* _Given passage_
- - - - - - -

Opinion, by Samantha Barthelemy
RIO DE JANEIRO, BRAZIL – The news is hardly surprising. But that does not mean they are not upsetting. While authorities celebrate the São Carlos Complex operation’s success, on February 6th, Cariocas seem divided over the pacification plan as traffickers flee occupied or soon to be occupied territories to terrorize residents of other, neglected, areas.
How do we bring criminals to justice if we are granting them a 48-hour head start? Favela resident’s safety is an undeniable priority, but are we creating excuses to cover up symptoms while ignoring the root causes of crime in our city? Is it possible to advance with the pacification ideal without dealing, simultaneously, with the many bad apples rotting our security forces?
According to the Military Police Chief, Álvaro Garcia, the next step in São Carlos is a thorough search of all houses and corners of the nine occupied slums for hiding places, weapons and drugs. While logistically sound, the measure is greeted with wariness by some Cariocas as evidence of corrupt practices abound.
On February 11th, the Federal Police launched Operation Guillotine to crack down on gangs formed by civil and military police officers accused of selling weapons to drug traffickers, controlling militias and clandestine games and leaking information of police operations to criminals.
One group reportedly received up to US$60,000 a month to protect Antonio Bonfim Lopes, known as Nem, the leader of drug trafficking activities in Rocinha, Brazil’s largest and most notorious slum.
The investigation, initiated in September 2009, revealed that instead of arresting drug traffickers, the accused police officers often robbed them. At least nine military and civil policemen were caught stealing from residents and drug traffickers of the Penha and Alemão Complexes, pacified by security forces in November 2010. Others were caught on tape negotiating with drug traffickers the transfer of weapons and drugs to be left behind in Alemão. We now know the same occurred in the São Carlos operation.

- - - - - - -

* _Supplied information_
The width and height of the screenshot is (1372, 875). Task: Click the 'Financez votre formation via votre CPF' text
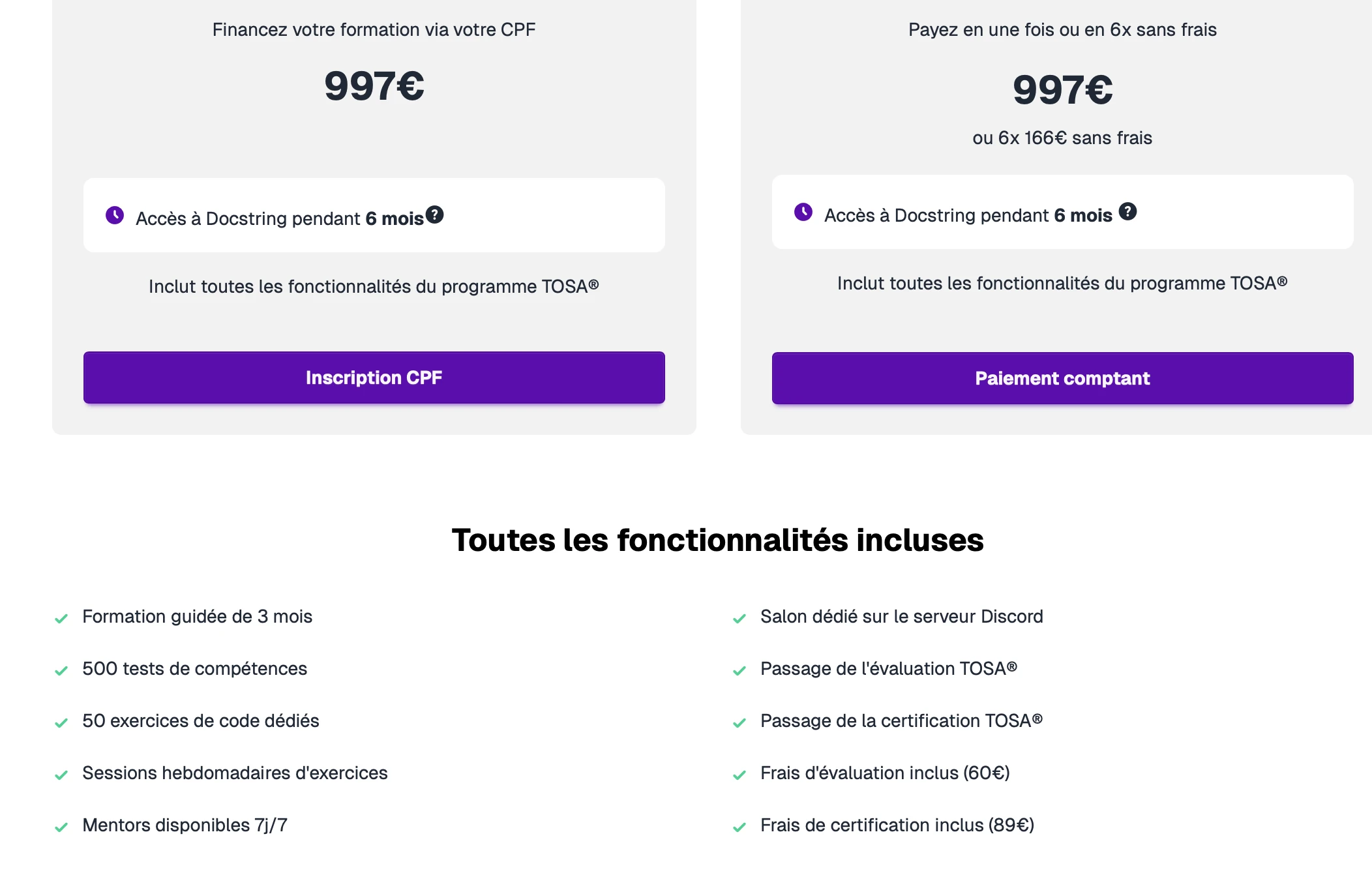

- - - - - - -

* _What to produce_
Retype everything in the opinion piece on Rio de Janeiro's pacification plan from "According to the" down to "most notorious slum.".

* _Solution for this problem_
According to the Military Police Chief, Álvaro Garcia, the next step in São Carlos is a thorough search of all houses and corners of the nine occupied slums for hiding places, weapons and drugs. While logistically sound, the measure is greeted with wariness by some Cariocas as evidence of corrupt practices abound.
On February 11th, the Federal Police launched Operation Guillotine to crack down on gangs formed by civil and military police officers accused of selling weapons to drug traffickers, controlling militias and clandestine games and leaking information of police operations to criminals.
One group reportedly received up to US$60,000 a month to protect Antonio Bonfim Lopes, known as Nem, the leader of drug trafficking activities in Rocinha, Brazil’s largest and most notorious slum.